Sigma is calling out a relatively low price for adapting Canon EF and Sigma SA lenses to the new L-Mount platform. While $249 for the Sigma MC-21 adapter for Canon EF might seem high, it is actually an aggressively low price for a high quality fully-supported all-electronic lens adapter. Sigma’s adapter works for Canon-brand Canon EF lenses also, AFAIK In effect this makes savvy Canon DSLR lens uses at least sit up and take notice of L-mount—brilliant marketing that cannot be matched by Nikon or Canon or Sony.
In the medium/long term, compatibility of DSLR lenses is a no-op: we can expect more and better native-mount lenses. But realistically that’s a multi-year process that could be costly for some lenses.
No Sigma adapter for F-mount lenses
Absent is a Sigma Nikon F-mount adapter, a bummer for owners of Sigma F-mount lenses. Since Sigma offers a conversion service for its Sigma DG HSM Art lenses, there is a transition path, albeit a relatively expensive and incompatible one (once converted, no more use on Nikon unless converted back). While F-mount might be harder to accomplish for technical reasons, it really does leave Sigma lens owners in F-mount left hung out to dry compared to Sigma for Canon EF users.

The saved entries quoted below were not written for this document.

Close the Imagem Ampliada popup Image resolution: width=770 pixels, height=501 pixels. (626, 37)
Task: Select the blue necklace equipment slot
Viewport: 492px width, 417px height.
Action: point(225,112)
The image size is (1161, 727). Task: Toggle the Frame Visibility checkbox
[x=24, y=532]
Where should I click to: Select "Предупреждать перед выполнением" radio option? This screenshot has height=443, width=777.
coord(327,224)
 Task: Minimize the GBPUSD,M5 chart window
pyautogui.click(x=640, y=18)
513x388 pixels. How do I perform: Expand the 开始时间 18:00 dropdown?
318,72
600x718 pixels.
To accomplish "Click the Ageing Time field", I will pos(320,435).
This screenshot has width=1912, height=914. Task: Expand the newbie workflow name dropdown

Novoflex offers a “dumb” Nikon F-mount to Leica SL adapter, the Novoflex Nikon F Lens to Leica SL/T Camera Body Lens Adapter.
Novoflex also offers the Novoflex Nikon F Lens to Leica L-Mount Camera Electronic Adapter at US$830, but it supports only E-type lenses and does not support continuous AF or image stabilization. I am unsure if “E-type lenses” means only lenses with the "E" suffix such as the Nikon 105mm f/1.4E ED.
Lock yourself in to a platform?
Since the history of 35mm DSLR photography, users have been for the most part locked-in to the brand’s mount. In recent years lens adapters have bypassed that limitation, at least for some combinations of lenses and cameras, though sometimes with limitations (loss/reduced functionality)and/or poor performance (e.g., Leica M and Zeiss ZM on Sony mirrorless). The L-mount consortium maintains a lock-in, but expands the brand choices from one to three (it would be slick if Sony and Nikon and Canon would join, but that seems doubtful).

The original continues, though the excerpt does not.